Cela s’annonce comme un récital de haut vol. Pour l’ouverture du Festival des arts de Bordeaux Métropole (FAB), l’auteur-compositeur suisse Alain Roche renoue ce week-end, à Bordeaux, avec son projet Chantier qu’il avait laissé en plan en 2020, en pleine épidémie de Covid-19.
Accroché à une grue de chantier, il va jouer du piano en l’air, à la verticale, à une cinquantaine de mètres de hauteur, dans le quartier Brazza sur la rive droite de Bordeaux, actuellement en pleine construction. 20 Minutes a interrogé l’artiste avant ses deux performances qui auront lieu samedi et dimanche soir.
D’où vous est venue cette idée de jouer du piano en l’air, à la verticale ?
Le piano vertical est un projet né en 2013, en Suisse, et qui a tourné un peu partout en Europe. Ma première performance s’appelait Impromptu, l’idée était de surprendre les gens dans leur quotidien, quand ils partaient à leur travail à 6 ou 7 heures du matin, avec ce piano qui volait le long de leur rue, dans le but de casser les codes. En 2019, j’ai créé ce projet Chantier, pour confronter le côté clinquant et classique du piano, avec le côté brut, sale et interdit du chantier. Ce sont deux mondes qui ont une poésie très forte mais qui ne se rencontrent jamais, car ce sont deux opposés. Ce projet se joue d’ordinaire au lever du matin, exceptionnellement à Bordeaux ce sera au coucher du soleil et à la tombée de la nuit.
Concrètement, comment va se passer votre performance ?
Le piano est accroché à une grue, et c’est une chorégraphe qui donne les ordres de mouvement et de chorégraphie au grutier. Pendant les 45 minutes, le piano bouge sans cesse, il disparaît à l’intérieur du chantier, il y a des balancés… Les sons des travaux ont été enregistrés dans le chantier même quelques jours avant, et je les ai introduits dans la composition que j’ai réalisée, pour les diffuser en live en même temps.
Vous allez jouer accroché à une cinquantaine de mètres de hauteur, quelle sensation cela procure-t-il ?
J’ai déjà joué accroché à plus de 90 mètres… Finalement, accroché à une dizaine de mètres ou à 90 mètres, cela ne change plus grand-chose, car on commence à perdre le rapport de la hauteur. Et puis j’essaye de ne regarder que mon clavier pour être concentré au maximum sur la musique, et ne pas me faire des frayeurs.

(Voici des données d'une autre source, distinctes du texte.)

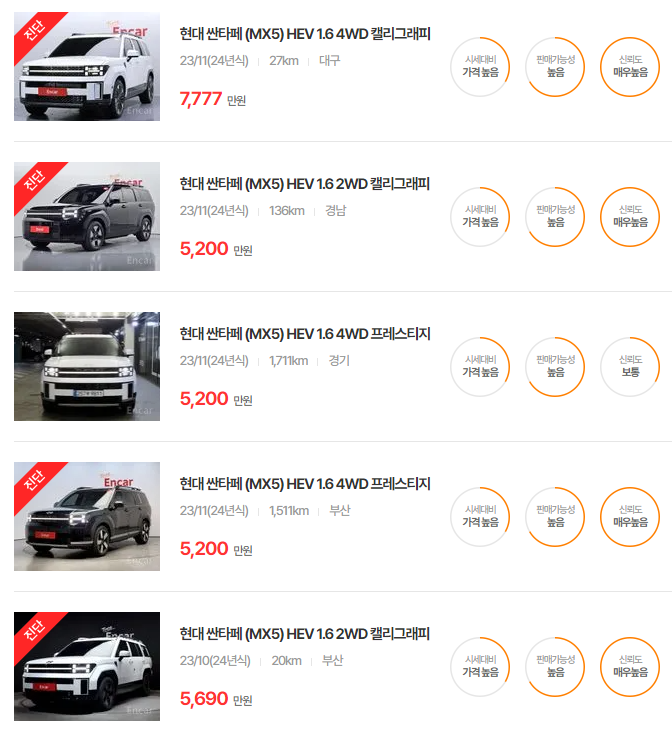
Task: Open the 경기 HEV 1.6 4WD 프레스티지 listing title
Action: 305,334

Vous échangez avec le grutier qui pilote la grue durant votre performance ?
C’est une chorégraphe qui donne les ordres au grutier, moi j’échange avant et après le spectacle avec lui. Nous en sommes à une quinzaine de performances de Chantier, et je trouve que les grutiers sont d’une patience incroyable, ils ont une conscience professionnelle extrême. Ce qui est amusant c’est qu’on leur demande de faire des mouvements de balancier, qu’ils ne doivent surtout pas faire dans leur métier.

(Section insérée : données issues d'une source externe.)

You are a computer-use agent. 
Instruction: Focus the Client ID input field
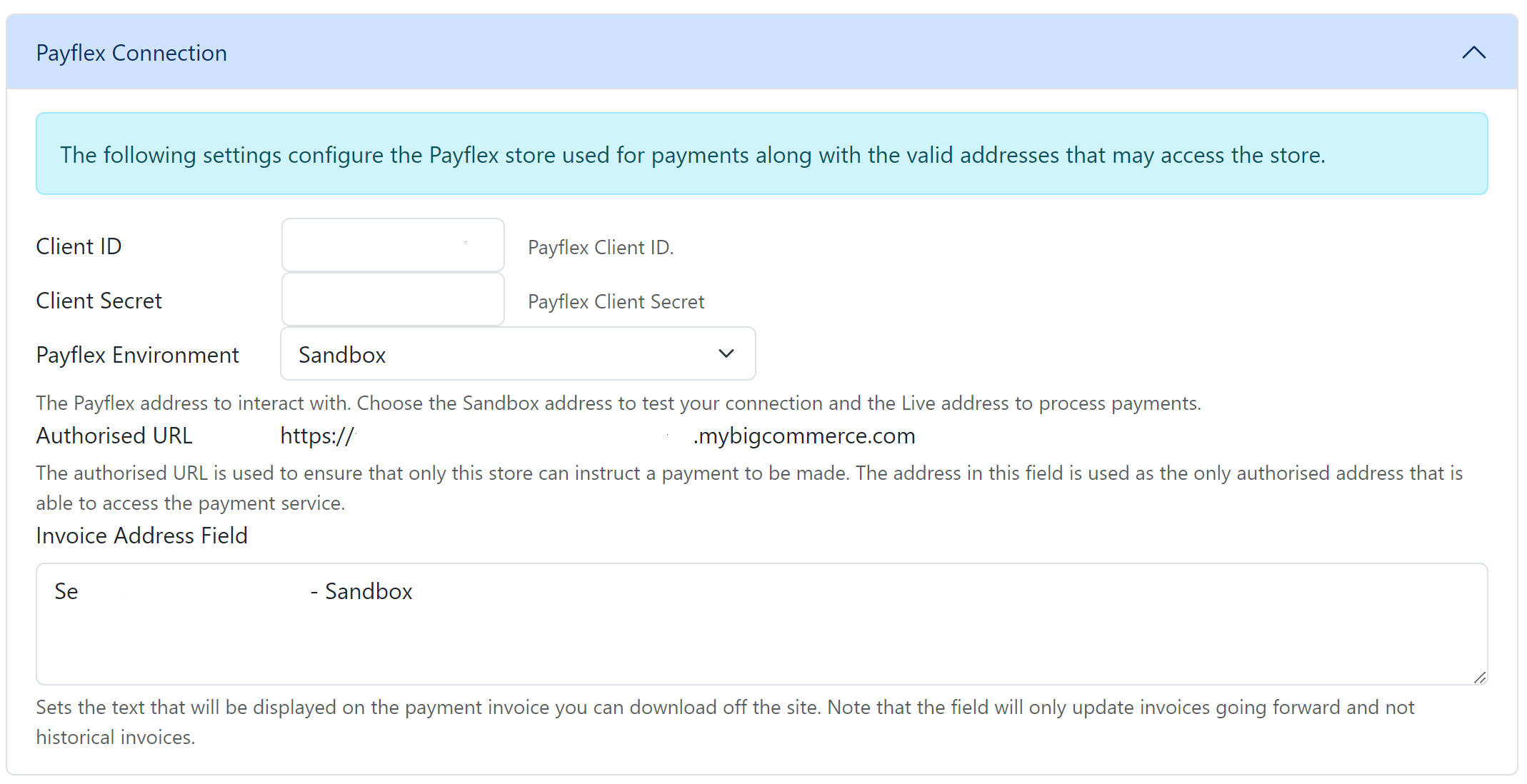pos(393,245)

Est-ce que musicalement cela change quelque chose de jouer à la verticale, en l’air ?
Oui, surtout parce que cela demande un effort physique très différent, on fait travailler des muscles comme les bras, les abdos, la nuque… Et pendant que je joue mes pieds sont plus hauts que mon cœur… Pour maintenir cet effort physique, j’ai mon piano à la maison accroché à 5 cm du sol, ce qui me permet de répéter dans cette position tous les jours.
Ce piano a-t-il dû subir des transformations pour pouvoir jouer à la verticale ?
C’est un vrai piano acoustique, mais un inventeur suisse a inventé un système de ressorts très spécial, qui permet au marteau de revenir dans sa position initiale. C’est cela qui permet de jouer à la verticale comme à l’horizontale.
Cela faisait trois ans que vous ne vous étiez plus produits dans le cadre de cette performance Chantier, pourquoi ?
C’est notre première depuis 2020 et le Covid. Il a fallu du temps pour relancer la machine après la pandémie, et je suis très heureux de reprendre Chantier, ici à Bordeaux.
Samedi à 22 heures, et dimanche à 19h30, au chantier du quartier Brazza sur la rive droite. Gratuit.